This section describes how to define the functionality of the HDL Interface Node using HDL code you enter directly into the HDL Interface Node. Enter the HDL code directly into the HDL Interface Node on the Code tab of the Configure HDL Interface Node dialog box. You can verify the syntax of the HDL code you enter by clicking the Check Syntax button.

Meeting the Requirements of Using the HDL Interface Node with the LabVIEW FPGA Module

LabVIEW and the LabVIEW FPGA Module follow a data flow model for running VIs. A block diagram node only executes when all its inputs are available. When a node completes execution, it supplies data to its output terminals and passes the output data to the next node in the data flow path. The HDL Interface Node uses an enable chain to follow the LabVIEW data flow model. The enable chain is the collection of signals and an associated protocol for controlling data flow of inputs and outputs of the HDL components. The HDL Interface Node includes the following execution control and enable chain signals as default ports, listed on the Code tab.

Execution Control Inputs

  • clk—The clock signal supplied to the FPGA. For the LabVIEW FPGA Module, the clock signal is 40 MHz by default. You can use the clk input to clock the HDL code.
  • reset—The signal asserted by LabVIEW at the beginning of execution, before the top-level VI runs or when you load the top-level VI from flash memory and run it. You can use the reset signal to initialize flip-flops in the HDL code that you want initialized when the VI runs. LabVIEW asserts the reset signal for at least one clock cycle.

Enable Chain Inputs

  • enable_in—The signal LabVIEW asserts when all inputs wired to the HDL Interface Node are valid. LabVIEW asserts enable_in when all the nodes before the HDL Interface Node in the data flow finish executing. You can monitor enable_in to know when the HDL code can start executing.
  • enable_clr—The signal the VI or loop asserts to indicate to the subVIs or nodes, including HDL Interface Nodes, in the VI or loop that they must deassert enable_out on the next rising edge of clk. In loops other than the single-cycle Timed Loop, enable_clr asserts after each loop iteration is complete and before the next iteration begins. If you use a single-cycle Timed Loop, the VI or loop does not assert enable_clr.

Enable Chain Output

  • enable_out—Assert this signal in the HDL code when you want to indicate to the block diagram that the HDL code is complete and to signal to subsequent functions in the data flow to execute.

The HDL code you include in the FPGA VI must fit into LabVIEW data flow execution semantics by properly controlling the enable chain. If you do not properly control the enable chain, the HDL Interface Node might disrupt the execution of the other nodes on the block diagram.

************

## DIRECTIVE A
Print the records word for word, starting at the first line and ending at the line that contains "coord(327,4)", and leave the pictures out.

************

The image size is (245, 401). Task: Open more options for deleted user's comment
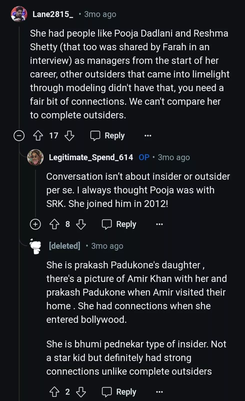pyautogui.click(x=159, y=392)
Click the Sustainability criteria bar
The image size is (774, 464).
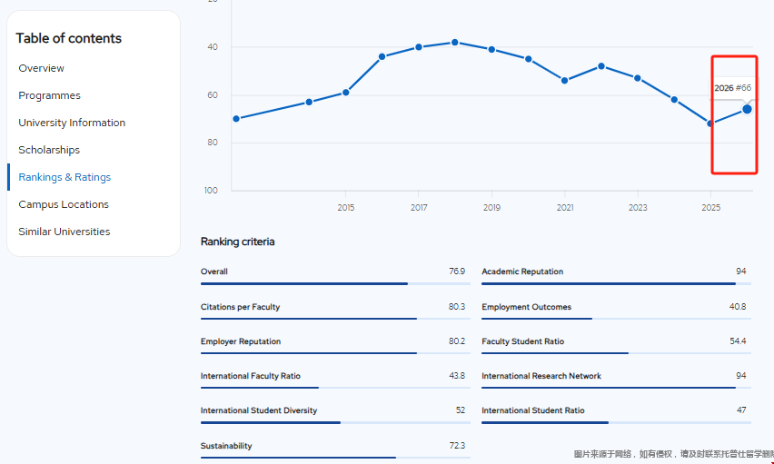335,457

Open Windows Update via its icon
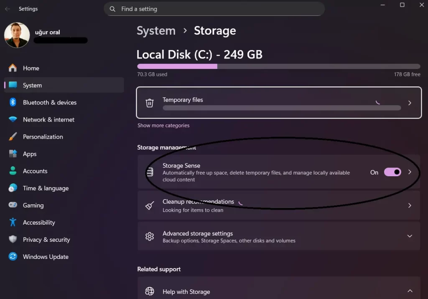coord(12,256)
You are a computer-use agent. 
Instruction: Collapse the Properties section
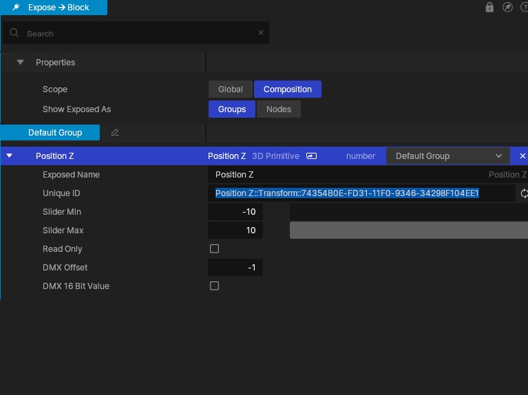pyautogui.click(x=20, y=63)
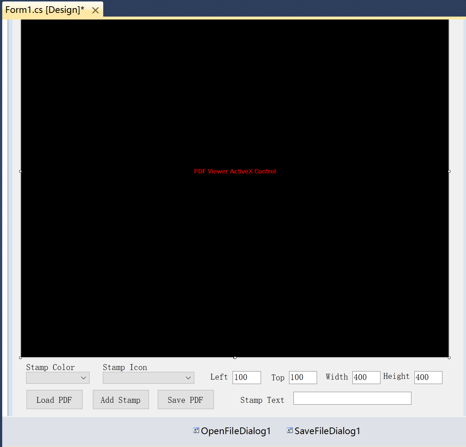This screenshot has height=447, width=466.
Task: Click the Stamp Color label
Action: 51,367
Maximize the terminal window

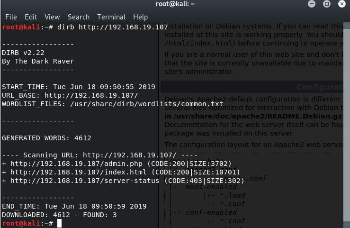coord(327,4)
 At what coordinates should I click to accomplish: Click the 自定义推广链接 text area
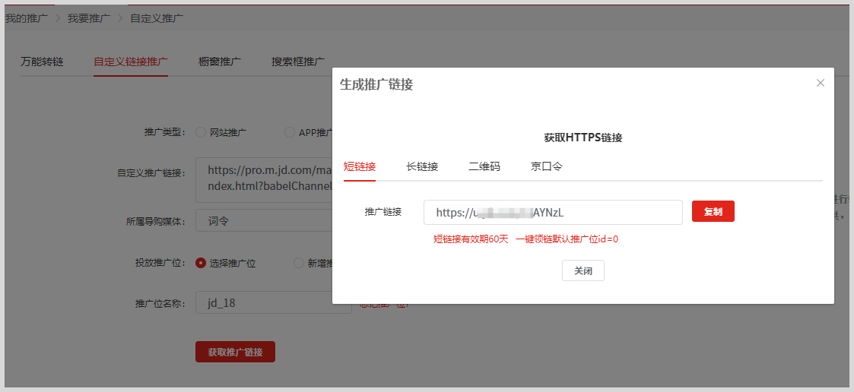tap(264, 179)
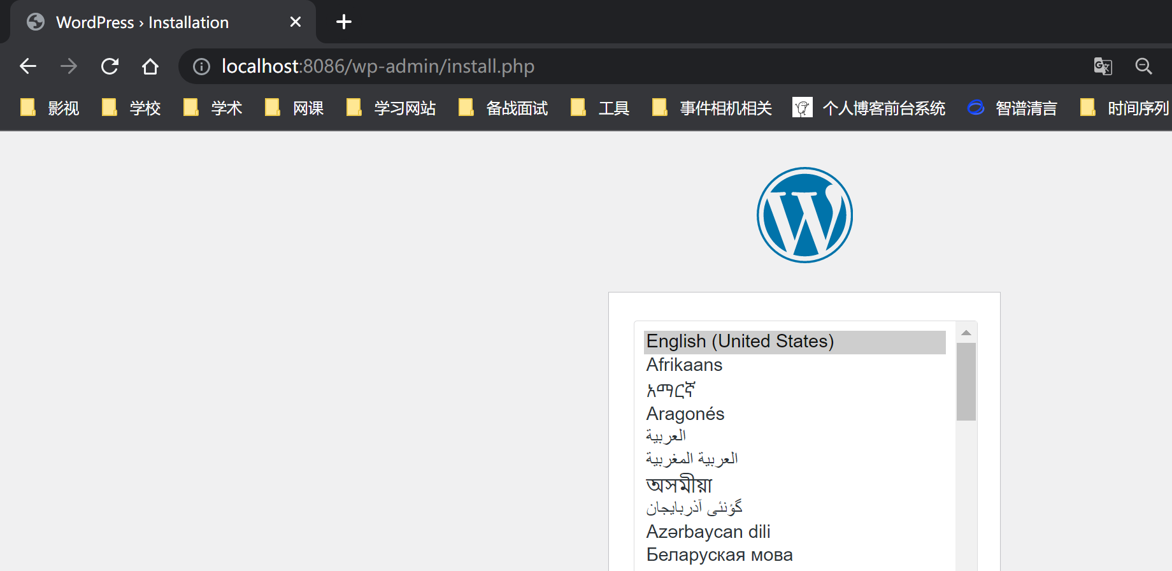
Task: Open the Google Translate page icon
Action: [1103, 66]

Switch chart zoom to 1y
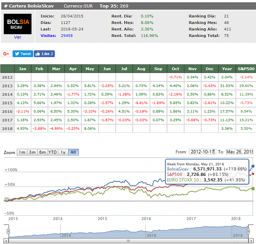pos(63,152)
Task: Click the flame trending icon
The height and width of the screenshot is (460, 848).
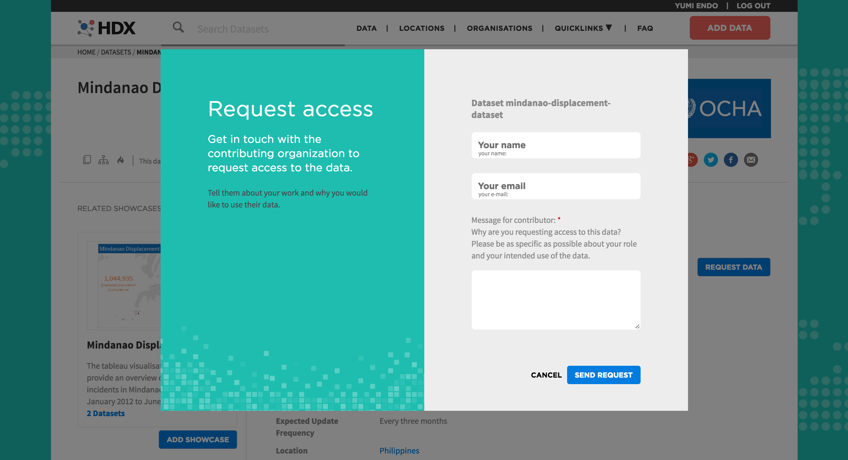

************

## DIRECTIVE B
Output the passage of the text on the HDL Interface Node word for word, starting at "Execution Control Inputs" and ending at "one clock cycle.".

## REPLY A
The image size is (245, 401). Task: Open more options for deleted user's comment
pyautogui.click(x=159, y=392)
Click the Sustainability criteria bar
The image size is (774, 464).
335,457

Open Windows Update via its icon
coord(12,256)
You are a computer-use agent. 
Instruction: Collapse the Properties section
pyautogui.click(x=20, y=63)
This screenshot has height=447, width=466.
Task: Click the Stamp Color label
Action: 51,367
Maximize the terminal window

coord(327,4)

## REPLY B
Execution Control Inputs

  • clk—The clock signal supplied to the FPGA. For the LabVIEW FPGA Module, the clock signal is 40 MHz by default. You can use the clk input to clock the HDL code.
  • reset—The signal asserted by LabVIEW at the beginning of execution, before the top-level VI runs or when you load the top-level VI from flash memory and run it. You can use the reset signal to initialize flip-flops in the HDL code that you want initialized when the VI runs. LabVIEW asserts the reset signal for at least one clock cycle.